The owner is a Hamas sympathizer who has justified the atrocities of Oct. 7, 2023, while calling “Israel the Nazi Germany of current time.”

“See, here at Poetica, we don’t serve racists, fascists, homophobes, genocide enablers, or anyone in between,” his taunt of Goldman continued.

“Too bad we didn’t recognize you right away, or we would have turned you away.”

He added that the shop had issued Goldman a refund, saying the money was “probably coming from AIPAC anyways.”

Goldman’s Democratic primary opponent, former city Comptroller Brad Lander, had the decency to condemn the shop’s action, saying, “There are plenty of ways to lobby elected officials and express outrage without turning coffee shops into places people don’t feel welcome.”

Double standard

Mamdani, who endorsed Lander, sat out the fracas, until he finally opened his mouth Tuesday, only to say as close to nothing as is humanly possible.

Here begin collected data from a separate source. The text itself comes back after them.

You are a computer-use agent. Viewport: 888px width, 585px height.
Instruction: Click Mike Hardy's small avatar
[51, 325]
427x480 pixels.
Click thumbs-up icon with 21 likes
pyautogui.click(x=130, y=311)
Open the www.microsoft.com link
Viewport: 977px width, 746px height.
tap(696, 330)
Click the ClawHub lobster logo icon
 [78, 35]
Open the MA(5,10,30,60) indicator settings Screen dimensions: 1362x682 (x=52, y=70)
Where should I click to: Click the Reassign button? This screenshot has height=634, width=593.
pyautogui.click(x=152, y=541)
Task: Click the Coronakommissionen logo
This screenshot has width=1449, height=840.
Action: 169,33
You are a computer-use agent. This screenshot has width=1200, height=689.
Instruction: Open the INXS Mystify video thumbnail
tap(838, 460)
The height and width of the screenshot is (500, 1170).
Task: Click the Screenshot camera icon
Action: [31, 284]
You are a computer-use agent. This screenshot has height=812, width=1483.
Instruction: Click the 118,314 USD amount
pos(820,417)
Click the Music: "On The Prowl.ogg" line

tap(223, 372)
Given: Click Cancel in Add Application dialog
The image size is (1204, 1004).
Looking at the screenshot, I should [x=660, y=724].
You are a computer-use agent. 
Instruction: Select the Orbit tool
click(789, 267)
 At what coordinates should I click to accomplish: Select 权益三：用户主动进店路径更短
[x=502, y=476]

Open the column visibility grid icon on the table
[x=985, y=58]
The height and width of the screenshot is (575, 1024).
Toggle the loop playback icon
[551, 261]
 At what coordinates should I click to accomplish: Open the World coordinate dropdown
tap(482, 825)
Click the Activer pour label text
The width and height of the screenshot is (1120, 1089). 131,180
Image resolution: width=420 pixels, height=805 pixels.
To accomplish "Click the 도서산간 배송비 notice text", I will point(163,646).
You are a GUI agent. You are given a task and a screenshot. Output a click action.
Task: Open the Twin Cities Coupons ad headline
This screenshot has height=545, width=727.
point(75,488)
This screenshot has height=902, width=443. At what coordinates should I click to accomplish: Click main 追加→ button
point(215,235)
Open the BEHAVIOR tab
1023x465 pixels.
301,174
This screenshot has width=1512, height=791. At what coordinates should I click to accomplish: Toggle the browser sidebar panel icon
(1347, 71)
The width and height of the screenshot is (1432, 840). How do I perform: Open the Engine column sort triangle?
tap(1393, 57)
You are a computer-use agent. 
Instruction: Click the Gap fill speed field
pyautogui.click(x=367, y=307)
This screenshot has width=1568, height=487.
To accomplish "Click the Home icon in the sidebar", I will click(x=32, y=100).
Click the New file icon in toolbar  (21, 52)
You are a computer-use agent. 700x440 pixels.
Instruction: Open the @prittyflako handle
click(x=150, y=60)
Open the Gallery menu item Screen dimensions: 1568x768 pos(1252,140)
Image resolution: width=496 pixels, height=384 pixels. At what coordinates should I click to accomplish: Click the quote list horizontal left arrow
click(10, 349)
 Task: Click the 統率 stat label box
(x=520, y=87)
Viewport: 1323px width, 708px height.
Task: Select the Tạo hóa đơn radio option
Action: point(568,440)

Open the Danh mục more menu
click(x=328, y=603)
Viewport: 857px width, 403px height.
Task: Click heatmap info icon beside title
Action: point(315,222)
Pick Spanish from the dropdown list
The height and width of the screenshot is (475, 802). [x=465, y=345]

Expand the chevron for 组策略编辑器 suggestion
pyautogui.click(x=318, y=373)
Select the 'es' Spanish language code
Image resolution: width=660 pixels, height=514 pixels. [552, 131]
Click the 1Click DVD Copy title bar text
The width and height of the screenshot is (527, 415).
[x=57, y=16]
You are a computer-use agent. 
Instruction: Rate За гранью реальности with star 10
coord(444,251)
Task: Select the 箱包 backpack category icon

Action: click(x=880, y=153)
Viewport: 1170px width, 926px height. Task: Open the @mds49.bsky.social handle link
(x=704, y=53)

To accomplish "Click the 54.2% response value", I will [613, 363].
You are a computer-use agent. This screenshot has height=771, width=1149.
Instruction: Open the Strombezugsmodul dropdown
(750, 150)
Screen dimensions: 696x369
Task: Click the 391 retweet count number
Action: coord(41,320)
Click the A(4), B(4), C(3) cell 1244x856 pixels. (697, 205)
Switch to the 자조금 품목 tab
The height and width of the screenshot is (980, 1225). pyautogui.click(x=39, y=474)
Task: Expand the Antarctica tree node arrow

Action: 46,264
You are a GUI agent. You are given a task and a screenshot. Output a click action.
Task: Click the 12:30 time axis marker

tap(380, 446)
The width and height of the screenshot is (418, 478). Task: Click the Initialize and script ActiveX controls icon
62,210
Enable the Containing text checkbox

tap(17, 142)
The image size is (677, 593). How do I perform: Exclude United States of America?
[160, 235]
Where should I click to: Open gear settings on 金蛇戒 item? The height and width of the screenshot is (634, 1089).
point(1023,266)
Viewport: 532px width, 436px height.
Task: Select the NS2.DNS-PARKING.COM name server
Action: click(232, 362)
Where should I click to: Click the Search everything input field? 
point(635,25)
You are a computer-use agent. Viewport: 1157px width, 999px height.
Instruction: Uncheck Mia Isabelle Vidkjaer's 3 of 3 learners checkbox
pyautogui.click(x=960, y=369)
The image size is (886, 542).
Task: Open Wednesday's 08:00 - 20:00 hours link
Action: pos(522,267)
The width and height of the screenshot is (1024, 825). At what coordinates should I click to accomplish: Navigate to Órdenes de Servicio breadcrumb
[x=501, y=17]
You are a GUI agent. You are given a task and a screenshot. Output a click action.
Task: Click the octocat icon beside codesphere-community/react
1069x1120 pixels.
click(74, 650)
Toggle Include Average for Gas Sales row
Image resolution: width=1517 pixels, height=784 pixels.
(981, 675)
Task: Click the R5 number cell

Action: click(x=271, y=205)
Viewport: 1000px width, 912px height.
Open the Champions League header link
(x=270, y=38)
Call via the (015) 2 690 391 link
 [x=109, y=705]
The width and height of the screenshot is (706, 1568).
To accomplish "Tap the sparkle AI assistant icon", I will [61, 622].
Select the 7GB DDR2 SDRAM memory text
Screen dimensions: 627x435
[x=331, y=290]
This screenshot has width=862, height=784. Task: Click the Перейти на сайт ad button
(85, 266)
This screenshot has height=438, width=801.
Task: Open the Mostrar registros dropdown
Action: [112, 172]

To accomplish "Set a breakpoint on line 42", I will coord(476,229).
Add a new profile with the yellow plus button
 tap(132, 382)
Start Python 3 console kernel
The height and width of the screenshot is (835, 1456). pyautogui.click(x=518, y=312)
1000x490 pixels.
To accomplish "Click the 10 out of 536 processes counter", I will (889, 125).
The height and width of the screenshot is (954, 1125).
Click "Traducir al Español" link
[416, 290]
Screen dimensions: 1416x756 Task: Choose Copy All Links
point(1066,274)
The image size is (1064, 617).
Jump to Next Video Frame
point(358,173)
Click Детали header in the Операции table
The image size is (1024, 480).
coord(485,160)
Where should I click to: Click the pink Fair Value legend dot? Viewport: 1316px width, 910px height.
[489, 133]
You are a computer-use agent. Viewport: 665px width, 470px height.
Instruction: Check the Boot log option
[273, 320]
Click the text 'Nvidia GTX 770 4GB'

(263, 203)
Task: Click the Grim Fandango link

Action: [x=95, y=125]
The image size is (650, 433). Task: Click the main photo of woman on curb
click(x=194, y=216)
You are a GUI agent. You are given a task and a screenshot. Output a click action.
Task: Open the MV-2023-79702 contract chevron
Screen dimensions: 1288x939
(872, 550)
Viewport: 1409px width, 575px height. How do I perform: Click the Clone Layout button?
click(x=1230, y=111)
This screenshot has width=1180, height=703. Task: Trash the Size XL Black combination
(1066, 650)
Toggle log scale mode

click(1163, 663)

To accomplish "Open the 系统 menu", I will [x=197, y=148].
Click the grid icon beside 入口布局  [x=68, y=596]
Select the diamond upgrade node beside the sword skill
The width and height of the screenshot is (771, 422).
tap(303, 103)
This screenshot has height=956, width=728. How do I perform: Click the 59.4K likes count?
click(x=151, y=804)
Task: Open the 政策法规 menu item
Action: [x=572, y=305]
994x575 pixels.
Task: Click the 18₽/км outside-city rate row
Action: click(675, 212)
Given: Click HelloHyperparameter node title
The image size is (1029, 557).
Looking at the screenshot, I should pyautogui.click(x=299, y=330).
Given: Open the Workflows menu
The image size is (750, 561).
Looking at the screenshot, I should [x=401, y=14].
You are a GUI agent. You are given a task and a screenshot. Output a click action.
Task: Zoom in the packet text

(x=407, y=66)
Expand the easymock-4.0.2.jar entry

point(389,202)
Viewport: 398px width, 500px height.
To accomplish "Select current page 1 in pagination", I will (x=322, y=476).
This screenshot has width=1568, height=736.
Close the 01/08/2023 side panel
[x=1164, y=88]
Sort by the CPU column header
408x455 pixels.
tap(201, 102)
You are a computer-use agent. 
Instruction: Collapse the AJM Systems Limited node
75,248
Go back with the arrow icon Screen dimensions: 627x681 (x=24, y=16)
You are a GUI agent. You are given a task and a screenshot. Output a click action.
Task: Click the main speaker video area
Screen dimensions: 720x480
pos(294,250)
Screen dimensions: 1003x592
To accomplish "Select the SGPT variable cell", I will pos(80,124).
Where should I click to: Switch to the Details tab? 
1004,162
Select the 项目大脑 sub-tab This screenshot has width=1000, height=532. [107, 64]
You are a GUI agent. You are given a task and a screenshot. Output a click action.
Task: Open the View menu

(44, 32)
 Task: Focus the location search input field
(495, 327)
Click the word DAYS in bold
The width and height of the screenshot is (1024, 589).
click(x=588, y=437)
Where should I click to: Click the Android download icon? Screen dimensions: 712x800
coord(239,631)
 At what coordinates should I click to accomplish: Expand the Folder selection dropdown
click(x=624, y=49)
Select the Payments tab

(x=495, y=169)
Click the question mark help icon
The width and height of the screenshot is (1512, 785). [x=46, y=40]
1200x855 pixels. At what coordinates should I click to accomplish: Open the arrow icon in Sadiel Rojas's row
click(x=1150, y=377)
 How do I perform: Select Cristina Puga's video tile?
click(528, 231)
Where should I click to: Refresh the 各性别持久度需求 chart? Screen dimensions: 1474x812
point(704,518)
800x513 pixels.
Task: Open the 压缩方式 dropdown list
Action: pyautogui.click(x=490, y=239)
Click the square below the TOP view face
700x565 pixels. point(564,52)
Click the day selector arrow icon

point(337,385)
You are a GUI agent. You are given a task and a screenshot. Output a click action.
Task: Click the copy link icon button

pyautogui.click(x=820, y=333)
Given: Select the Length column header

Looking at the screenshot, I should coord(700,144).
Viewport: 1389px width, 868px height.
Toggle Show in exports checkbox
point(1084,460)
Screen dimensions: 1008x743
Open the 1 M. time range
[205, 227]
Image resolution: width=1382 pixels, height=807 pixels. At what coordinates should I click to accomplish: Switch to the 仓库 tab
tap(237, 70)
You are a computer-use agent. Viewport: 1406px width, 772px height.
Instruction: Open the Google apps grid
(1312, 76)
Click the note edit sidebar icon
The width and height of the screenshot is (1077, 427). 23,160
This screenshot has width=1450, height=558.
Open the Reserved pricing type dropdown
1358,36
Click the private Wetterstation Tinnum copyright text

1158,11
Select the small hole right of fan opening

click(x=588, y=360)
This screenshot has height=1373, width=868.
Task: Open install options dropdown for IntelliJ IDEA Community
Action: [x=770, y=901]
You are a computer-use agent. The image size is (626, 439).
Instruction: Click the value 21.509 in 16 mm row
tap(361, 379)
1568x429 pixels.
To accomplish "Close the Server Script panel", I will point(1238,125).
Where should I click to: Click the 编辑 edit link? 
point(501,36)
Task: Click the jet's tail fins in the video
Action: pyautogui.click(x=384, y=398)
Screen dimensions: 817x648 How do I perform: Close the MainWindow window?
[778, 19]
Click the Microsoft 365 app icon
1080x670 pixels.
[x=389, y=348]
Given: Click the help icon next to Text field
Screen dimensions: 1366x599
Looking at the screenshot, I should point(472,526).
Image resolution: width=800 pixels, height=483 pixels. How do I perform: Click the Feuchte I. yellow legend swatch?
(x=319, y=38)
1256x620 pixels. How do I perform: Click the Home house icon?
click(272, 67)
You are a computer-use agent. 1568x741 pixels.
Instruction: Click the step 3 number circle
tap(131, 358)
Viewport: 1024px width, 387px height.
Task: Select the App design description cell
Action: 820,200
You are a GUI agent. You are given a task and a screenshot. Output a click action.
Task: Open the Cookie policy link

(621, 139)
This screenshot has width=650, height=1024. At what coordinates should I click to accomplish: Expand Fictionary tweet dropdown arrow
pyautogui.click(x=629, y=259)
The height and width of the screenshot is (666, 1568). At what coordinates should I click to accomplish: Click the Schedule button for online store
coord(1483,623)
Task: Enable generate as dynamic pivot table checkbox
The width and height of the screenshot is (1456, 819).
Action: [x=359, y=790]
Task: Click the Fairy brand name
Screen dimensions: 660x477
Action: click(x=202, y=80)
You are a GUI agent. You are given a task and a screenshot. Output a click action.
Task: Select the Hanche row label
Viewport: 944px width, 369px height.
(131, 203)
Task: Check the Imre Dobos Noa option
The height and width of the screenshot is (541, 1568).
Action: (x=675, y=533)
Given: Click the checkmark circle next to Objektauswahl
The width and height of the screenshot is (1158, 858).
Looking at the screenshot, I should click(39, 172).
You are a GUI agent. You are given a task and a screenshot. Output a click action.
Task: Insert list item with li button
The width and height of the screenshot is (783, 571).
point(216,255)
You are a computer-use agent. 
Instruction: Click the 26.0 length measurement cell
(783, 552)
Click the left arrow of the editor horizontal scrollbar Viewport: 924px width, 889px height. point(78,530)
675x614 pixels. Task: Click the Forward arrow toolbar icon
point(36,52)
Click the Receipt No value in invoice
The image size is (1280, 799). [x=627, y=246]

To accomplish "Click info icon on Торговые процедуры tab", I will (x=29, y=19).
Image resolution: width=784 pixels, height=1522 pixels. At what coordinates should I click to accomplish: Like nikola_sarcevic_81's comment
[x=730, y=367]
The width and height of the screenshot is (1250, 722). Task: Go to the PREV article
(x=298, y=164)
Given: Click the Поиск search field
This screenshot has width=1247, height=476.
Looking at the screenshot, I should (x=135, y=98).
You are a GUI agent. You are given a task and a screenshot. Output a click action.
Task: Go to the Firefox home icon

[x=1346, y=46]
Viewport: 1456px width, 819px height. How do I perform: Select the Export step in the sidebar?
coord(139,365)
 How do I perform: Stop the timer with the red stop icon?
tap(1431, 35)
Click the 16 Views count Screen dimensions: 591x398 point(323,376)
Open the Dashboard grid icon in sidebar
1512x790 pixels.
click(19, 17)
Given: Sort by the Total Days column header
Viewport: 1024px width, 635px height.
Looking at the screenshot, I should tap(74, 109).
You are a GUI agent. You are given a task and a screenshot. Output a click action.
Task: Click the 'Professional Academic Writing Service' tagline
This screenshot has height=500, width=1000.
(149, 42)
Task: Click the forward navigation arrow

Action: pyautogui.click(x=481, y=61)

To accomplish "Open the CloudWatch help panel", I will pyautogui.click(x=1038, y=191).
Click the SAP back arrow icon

Asked by a reporter whether he approved of the owner’s conduct, the mayor said only, “I have many political disagreements with Congressman Goldman when it comes to his votes and his views on Israel. What we saw online goes beyond that.”

Huh, that’s it?

It is impossible to escape the conclusion that Mamdani won’t condemn the owner’s behavior because it aligns with his own bigotry.

Despite getting an estimated one-third of Jewish votes last year, the mayor is seemingly on a quest to normalize Jew-hatred.

He says he will not visit Israel because he doesn’t believe it should exist as the Jewish homeland.

And last month he became the first mayor in six decades to skip the Israel Day Parade.

Moreover, he still refuses to condemn two chants often taken up by anti-Israel protestors.

One is a call to “globalize the intifada,” and another is “From the river to the sea, Palestine will be free.” Both effectively call for the elimination of Israel.

As such, it should not be a heavy lift for the mayor of the city with the world’s largest Jewish population to rule them out of bounds.

But he won’t do that, and also says he would arrest Prime Minister Benjamin Netanyhau if he set foot in the city.

He cites as justification an indictment of the UN International Criminal Court, even though the United States does not recognize the court’s jurisdiction.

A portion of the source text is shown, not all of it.